Netflix recently announced that work has officially begun on a reboot of Michael Landon’s classic “Little House on the Prairie” television series. Knowing how reboots and remakes play out these days, this childhood fan of the Ingalls family is a mite skeptical of the direction the new program will take.
Speculation online suggests that the new show may be more true to the “Little House on the Prairie” books than the original television series was, however. If that’s the case, then Netflix just might have a winner, particularly if it stays true to the values advanced in the books.
I was reminded of these values the other day when a friend texted me the following photo, taken near Lake Pepin, Wis., site of “Little House in the Big Woods,” the first title in the Little House series. The quote from author Laura Ingalls at the bottom of the sign especially caught my eye:
It has been many years since I beat eggs with a fork or cleaned a kerosene lamp. Many things have changed since then, but the truths we learned from our parents and the principles they taught us are always true. They can never change.
Inspired, I pulled out my Little House books and began paging through them, looking for what some of those timeless values and principles might be.
The first is the concept of sacrificial giving. In “On the Banks of Plum Creek,” we see Pa working an extra job in order to replace his threadbare boots. Earning the needed three dollars, Pa went to town and came back … without the boots. When questioned, Pa told his family that he’d met the preacher, found out he needed just three dollars toward a church-related project, and decided to give his boot money for it.
Little Laura was less than thrilled about her Pa not having the boots he needed, yet this lesson must have stuck with her, for we see her doing similar things later in life, such as working long hours not to advance her own financial status, but to voluntarily help put her sister through blind school.
The second is the determination to avoid victimhood. It’s not an understatement to say that Pa Ingalls had some of the worst luck in the world. For starters, he settled a homesteader’s claim just a few miles over the line in Indian Territory, a move that nearly cost the family their lives and one that eventually caused him to up and leave his thriving little farm before the U.S. government forcibly removed him. That poor luck followed him to Minnesota where the grasshoppers reaped his bountiful wheat harvest and his daughter was struck blind by scarlet fever. Struggling with debt from this disaster, the family moved to South Dakota, where they survived a terrible winter of almost non-stop blizzards by twisting hay for kindling and grinding wheat in a small coffee mill to make bread.

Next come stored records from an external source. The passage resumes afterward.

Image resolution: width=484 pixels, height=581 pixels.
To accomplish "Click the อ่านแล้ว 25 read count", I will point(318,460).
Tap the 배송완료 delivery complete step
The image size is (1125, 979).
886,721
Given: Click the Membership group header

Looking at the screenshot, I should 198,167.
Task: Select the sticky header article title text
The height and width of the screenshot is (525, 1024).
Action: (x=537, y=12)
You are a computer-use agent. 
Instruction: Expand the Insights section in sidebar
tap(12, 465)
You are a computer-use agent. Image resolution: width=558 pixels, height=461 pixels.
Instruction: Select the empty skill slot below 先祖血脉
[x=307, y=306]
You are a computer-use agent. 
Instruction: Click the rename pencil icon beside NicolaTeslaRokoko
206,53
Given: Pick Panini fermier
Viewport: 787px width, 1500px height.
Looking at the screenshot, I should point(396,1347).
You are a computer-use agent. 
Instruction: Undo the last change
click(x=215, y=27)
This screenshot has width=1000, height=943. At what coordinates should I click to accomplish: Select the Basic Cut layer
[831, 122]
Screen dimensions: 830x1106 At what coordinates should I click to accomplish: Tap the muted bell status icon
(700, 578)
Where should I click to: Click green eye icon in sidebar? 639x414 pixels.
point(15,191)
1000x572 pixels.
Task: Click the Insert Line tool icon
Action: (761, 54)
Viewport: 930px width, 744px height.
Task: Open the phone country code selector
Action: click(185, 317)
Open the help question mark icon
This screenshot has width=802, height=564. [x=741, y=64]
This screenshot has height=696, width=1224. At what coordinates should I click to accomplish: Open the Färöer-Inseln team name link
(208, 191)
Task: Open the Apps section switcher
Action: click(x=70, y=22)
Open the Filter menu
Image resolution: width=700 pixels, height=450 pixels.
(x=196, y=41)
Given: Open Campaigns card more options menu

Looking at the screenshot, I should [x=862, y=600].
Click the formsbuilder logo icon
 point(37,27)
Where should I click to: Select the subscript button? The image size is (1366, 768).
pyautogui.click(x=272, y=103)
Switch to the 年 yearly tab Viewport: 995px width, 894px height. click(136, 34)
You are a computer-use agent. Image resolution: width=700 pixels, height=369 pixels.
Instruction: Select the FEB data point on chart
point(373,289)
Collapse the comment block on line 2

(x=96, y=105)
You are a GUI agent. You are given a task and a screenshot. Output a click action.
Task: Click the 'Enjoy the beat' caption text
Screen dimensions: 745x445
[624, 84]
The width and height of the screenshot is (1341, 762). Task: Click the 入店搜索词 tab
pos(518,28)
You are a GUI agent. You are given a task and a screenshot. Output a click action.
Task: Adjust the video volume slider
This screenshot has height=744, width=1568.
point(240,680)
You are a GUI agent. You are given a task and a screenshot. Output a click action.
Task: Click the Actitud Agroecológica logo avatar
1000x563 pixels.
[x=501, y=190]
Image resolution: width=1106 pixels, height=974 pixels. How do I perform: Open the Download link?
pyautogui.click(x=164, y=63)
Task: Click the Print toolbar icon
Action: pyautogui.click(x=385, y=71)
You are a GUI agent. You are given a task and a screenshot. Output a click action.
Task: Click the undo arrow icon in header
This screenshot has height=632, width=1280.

Even one of these hardships would make modern Americans feel like legitimate victims. But the Ingalls family didn’t see things that way. Time after time they shook off their hardships, lifted their chins, foregoing complaints, and cheerfully told each other that they would make it.
Finally, the Ingalls family knew the value of hard work. As a husband and father of three little girls, Pa had to work hard to ensure they were cared for. This meant everything from building houses and shelters multiple times, to taking odd jobs to make extra money for needed items, and working the long hours of a farmer coaxing a crop out of his fields. But the strong work ethic wasn’t limited to Pa. Every member of the family chipped in, helping lift logs for the cabin, cooking meals while practically running a makeshift hotel for settlers, and working hard to save or harvest crops when the need required.
Hard work, endurance, and generosity were the tools that kept the Ingalls family plowing along as pioneers – quite a contrast to the flexible careers we demand, the victimhood we claim for the smallest of problems, and the self-centered spending we regularly engage in throughout our postmodern lives. Yet many of us today are miserable despite our comfortable circumstances, while throughout the Little House books runs a thread of happiness and contentment, even in the midst of genuine hardship.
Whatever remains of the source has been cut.